As a more advanced usage example, generators can provide a simpler alternatives to manually saving the state between iterations in class objects. With generators, variables accessible in the function's scopes are saved and restored automatically.
The notions of iterators and list comprehensions have been combined in a new feature, generator expressions.
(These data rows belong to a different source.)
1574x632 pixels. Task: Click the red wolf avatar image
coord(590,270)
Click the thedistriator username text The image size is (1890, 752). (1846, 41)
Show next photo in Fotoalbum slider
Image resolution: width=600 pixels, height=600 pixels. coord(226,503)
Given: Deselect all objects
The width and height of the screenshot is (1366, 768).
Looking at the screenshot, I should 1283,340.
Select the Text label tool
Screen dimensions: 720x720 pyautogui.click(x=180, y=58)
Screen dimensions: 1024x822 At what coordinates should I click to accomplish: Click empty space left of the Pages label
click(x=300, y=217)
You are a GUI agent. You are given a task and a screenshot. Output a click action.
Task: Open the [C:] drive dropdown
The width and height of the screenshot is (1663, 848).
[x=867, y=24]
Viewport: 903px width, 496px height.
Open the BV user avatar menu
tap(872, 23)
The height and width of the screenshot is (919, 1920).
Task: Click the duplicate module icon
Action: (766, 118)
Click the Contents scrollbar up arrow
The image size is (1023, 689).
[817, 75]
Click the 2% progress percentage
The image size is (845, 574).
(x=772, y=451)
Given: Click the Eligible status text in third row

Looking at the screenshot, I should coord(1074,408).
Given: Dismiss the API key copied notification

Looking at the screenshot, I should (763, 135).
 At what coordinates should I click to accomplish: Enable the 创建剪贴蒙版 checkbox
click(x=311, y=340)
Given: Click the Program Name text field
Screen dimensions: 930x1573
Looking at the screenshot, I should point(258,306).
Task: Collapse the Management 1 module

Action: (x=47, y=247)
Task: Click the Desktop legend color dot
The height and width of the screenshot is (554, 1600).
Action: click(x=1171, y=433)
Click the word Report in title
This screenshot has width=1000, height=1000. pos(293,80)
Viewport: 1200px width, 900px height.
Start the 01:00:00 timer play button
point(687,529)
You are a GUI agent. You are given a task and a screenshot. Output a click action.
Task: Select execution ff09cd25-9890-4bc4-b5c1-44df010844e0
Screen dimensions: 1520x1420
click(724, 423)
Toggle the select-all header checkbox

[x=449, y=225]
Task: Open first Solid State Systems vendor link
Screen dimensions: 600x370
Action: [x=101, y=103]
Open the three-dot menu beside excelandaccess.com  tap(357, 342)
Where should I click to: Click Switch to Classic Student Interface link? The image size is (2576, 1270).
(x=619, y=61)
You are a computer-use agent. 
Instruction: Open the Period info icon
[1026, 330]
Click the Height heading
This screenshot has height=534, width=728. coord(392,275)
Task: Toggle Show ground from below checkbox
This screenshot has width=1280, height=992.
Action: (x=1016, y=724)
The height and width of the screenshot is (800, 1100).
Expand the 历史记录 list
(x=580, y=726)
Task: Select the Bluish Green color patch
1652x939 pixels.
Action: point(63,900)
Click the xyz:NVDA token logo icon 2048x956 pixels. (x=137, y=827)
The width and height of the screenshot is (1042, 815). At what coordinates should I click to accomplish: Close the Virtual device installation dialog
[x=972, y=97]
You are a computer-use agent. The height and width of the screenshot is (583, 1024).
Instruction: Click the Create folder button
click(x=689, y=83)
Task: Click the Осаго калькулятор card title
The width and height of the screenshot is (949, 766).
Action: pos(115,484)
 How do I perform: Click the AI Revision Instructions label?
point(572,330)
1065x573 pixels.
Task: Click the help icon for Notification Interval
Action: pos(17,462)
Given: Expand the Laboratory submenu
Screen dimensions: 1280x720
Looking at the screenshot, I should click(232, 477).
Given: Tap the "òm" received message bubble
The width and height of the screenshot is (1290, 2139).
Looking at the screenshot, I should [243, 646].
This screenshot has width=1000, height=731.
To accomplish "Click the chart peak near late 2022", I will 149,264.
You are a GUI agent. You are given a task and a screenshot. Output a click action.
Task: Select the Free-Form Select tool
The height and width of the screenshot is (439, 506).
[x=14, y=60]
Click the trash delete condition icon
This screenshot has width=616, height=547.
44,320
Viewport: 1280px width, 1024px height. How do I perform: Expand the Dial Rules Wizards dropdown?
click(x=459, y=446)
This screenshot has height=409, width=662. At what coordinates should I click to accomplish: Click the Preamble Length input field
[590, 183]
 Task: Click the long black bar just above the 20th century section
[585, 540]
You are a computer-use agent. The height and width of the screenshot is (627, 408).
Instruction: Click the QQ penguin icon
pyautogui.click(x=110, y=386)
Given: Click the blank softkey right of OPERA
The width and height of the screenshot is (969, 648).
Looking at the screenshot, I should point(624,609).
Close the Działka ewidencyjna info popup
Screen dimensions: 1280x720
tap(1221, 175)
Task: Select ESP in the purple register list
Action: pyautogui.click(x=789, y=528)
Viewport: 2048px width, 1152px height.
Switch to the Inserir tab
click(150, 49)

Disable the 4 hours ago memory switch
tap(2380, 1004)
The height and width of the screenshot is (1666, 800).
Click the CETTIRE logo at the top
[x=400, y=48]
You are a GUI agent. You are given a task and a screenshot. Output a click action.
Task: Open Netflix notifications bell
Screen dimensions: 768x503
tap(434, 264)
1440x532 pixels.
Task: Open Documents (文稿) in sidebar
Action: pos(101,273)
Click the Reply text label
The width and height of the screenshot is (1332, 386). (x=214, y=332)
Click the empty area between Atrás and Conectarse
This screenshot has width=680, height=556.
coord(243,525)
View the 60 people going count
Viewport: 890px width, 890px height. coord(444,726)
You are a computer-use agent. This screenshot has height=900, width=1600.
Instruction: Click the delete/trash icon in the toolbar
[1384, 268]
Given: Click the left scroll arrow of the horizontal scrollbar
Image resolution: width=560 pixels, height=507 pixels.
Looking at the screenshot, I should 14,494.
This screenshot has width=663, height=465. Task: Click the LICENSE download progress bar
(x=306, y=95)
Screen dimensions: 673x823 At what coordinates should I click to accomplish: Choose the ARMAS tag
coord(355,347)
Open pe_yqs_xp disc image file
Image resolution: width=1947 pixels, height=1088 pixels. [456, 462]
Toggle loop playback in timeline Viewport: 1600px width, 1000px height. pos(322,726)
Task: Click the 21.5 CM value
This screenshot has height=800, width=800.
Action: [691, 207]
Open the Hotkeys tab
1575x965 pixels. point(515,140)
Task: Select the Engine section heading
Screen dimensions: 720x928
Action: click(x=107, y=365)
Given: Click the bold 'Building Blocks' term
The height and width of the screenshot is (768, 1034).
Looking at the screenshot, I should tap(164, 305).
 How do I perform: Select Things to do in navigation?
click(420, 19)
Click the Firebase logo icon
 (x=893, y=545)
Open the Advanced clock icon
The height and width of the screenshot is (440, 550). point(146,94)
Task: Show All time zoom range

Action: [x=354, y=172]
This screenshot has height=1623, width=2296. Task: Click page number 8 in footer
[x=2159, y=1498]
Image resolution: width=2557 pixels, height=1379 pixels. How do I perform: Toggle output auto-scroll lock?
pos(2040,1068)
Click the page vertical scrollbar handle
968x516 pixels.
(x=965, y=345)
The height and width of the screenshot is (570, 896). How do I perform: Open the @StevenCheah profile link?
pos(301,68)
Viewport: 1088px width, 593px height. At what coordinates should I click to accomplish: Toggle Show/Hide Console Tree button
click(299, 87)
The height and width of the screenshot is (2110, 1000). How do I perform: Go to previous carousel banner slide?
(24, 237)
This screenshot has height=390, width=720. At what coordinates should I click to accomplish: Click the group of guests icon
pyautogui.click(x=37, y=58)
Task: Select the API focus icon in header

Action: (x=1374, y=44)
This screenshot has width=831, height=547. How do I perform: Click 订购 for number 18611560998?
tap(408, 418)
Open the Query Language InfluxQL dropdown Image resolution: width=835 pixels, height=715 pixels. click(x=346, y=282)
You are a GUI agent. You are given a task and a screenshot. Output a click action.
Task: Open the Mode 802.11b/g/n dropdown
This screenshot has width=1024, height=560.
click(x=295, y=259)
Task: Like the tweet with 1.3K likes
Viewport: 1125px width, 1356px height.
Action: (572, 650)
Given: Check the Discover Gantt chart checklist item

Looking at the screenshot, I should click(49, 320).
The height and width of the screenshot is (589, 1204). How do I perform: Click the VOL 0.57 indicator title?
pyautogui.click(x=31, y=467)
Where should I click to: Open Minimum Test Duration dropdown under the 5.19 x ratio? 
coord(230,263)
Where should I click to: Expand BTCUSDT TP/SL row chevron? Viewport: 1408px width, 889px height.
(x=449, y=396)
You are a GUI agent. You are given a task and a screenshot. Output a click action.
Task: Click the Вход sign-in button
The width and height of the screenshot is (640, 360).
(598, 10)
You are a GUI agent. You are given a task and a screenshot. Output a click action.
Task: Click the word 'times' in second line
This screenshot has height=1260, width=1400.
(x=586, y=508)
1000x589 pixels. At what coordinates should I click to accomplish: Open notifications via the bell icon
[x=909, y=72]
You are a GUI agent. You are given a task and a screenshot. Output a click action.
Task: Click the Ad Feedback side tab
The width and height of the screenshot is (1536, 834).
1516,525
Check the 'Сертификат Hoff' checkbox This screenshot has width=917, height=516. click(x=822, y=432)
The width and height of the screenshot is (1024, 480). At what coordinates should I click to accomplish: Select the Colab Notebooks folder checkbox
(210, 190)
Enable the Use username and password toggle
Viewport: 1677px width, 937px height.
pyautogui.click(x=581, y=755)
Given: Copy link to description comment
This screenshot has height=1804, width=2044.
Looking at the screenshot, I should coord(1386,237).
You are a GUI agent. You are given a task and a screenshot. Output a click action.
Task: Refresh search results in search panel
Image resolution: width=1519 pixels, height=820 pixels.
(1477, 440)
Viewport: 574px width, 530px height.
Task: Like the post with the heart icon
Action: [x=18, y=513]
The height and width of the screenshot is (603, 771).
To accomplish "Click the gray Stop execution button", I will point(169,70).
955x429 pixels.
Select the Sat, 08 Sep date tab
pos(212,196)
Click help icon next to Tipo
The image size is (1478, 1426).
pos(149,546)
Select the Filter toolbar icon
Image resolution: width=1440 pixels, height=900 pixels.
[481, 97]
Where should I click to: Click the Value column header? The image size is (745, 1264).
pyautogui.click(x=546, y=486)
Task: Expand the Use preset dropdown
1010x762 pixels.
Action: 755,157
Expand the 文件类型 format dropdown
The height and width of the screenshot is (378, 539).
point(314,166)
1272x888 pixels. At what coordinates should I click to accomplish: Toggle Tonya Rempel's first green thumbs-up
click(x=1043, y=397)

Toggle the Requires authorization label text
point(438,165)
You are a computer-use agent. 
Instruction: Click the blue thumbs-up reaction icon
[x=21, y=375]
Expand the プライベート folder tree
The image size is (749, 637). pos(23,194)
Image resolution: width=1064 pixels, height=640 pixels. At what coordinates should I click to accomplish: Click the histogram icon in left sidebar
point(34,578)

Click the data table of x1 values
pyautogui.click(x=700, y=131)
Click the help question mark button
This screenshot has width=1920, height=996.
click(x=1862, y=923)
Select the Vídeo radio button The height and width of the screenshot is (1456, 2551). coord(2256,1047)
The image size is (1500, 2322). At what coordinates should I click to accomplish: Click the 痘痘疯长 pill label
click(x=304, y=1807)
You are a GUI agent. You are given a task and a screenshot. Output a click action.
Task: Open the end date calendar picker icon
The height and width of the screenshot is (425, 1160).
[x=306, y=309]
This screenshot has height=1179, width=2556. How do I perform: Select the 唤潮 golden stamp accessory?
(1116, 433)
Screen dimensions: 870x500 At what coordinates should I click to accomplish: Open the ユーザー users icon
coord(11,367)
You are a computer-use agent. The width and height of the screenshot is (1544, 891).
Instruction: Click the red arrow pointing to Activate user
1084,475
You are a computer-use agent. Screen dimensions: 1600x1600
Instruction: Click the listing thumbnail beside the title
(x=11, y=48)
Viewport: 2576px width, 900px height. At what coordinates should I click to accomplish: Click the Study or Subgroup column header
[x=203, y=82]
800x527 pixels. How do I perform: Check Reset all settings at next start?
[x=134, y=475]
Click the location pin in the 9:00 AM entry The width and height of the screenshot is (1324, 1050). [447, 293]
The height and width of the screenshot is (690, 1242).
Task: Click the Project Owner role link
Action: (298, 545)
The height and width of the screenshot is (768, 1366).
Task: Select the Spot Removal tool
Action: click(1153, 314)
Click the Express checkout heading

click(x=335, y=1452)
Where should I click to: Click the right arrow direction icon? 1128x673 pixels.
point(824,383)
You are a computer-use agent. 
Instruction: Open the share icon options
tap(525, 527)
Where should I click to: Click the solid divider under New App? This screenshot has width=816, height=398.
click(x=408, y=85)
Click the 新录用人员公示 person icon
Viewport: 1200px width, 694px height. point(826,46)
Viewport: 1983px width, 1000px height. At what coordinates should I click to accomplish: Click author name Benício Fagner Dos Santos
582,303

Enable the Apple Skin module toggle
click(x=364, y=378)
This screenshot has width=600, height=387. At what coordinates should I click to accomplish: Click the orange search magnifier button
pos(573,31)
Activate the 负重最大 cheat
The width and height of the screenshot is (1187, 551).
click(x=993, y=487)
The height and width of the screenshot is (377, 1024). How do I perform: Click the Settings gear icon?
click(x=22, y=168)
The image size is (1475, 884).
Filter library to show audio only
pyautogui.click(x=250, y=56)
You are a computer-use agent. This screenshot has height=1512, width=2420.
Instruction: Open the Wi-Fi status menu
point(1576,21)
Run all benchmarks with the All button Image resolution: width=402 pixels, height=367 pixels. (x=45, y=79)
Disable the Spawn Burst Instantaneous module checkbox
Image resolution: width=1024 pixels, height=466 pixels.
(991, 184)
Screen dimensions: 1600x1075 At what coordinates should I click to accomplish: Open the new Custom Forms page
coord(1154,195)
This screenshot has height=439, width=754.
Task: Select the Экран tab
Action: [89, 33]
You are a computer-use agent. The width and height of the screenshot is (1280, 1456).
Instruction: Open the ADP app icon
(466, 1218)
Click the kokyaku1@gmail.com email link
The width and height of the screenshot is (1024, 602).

Generator expressions are similar to list comprehensions, but they are enclosed in parentheses instead of square brackets:
>>> # List comprehension makes a list >>> [ x ** 3 for x in range(5)] [0, 1, 8, 27, 64] >>> >>> # Generator expression makes an iterable >>> (x ** 3 for x in range(5)) <generator object <genexpr> at 0x000000000315F678> >>>
Actually, coding a list comprehension is essentially the same as wrapping a generator expression in a list built-in call to force it to produce all its results in a list at once:
>>> list(x ** 3 for x in range(5)) [0, 1, 8, 27, 64] >>>
But in terms of operation, generator expressions are very different. Instead of building the result list in memory, they return a generator object. The returned object supports the iteration protocol to yield one piece of the result list at a time in any iteration context:
>>> Generator = (x ** 3 for x in range(5)) >>> next(Generator) 0 >>> next(Generator) 1 >>> next(Generator) 8 >>> next(Generator) 27 >>> next(Generator) 64 >>> next(Generator) Traceback (most recent call last): File "<pyshell#68>", line 1, in <module> next(Generator) StopIteration >>>
Typically, we don't see the next iterator machinery under the hood of a generator expression like this because of for loops trigger the next for us automatically:
>>> for n in (x ** 3 for x in range(5)): print('%s, %s' % (n, n * n)) 0, 0 1, 1 8, 64 27, 729 64, 4096 >>>
In the above example, the parentheses were not required around the generator expression if they are the sole item enclosed in other parentheses. However, there are cases when extra parentheses are required as in the example below:
>>> >>> sum (x ** 3 for x in range(5)) 100 >>> >>> sorted(x ** 3 for x in range(5)) [0, 1, 8, 27, 64] >>> >>> sorted((x ** 3 for x in range(5)), reverse=True) [64, 27, 8, 1, 0] >>> >>> import math >>> list( map(math.sqrt, (x ** 3 for x in range(5))) ) [0.0, 1.0, 2.8284271247461903, 5.196152422706632, 8.0] >>>
Generator expressions are a memory-space optimization. They do not require the entire result list to be constructed all at once while the square-bracketed list comprehension does. They may also run slightly slower in practice, so they are probably best used only for very large result sets.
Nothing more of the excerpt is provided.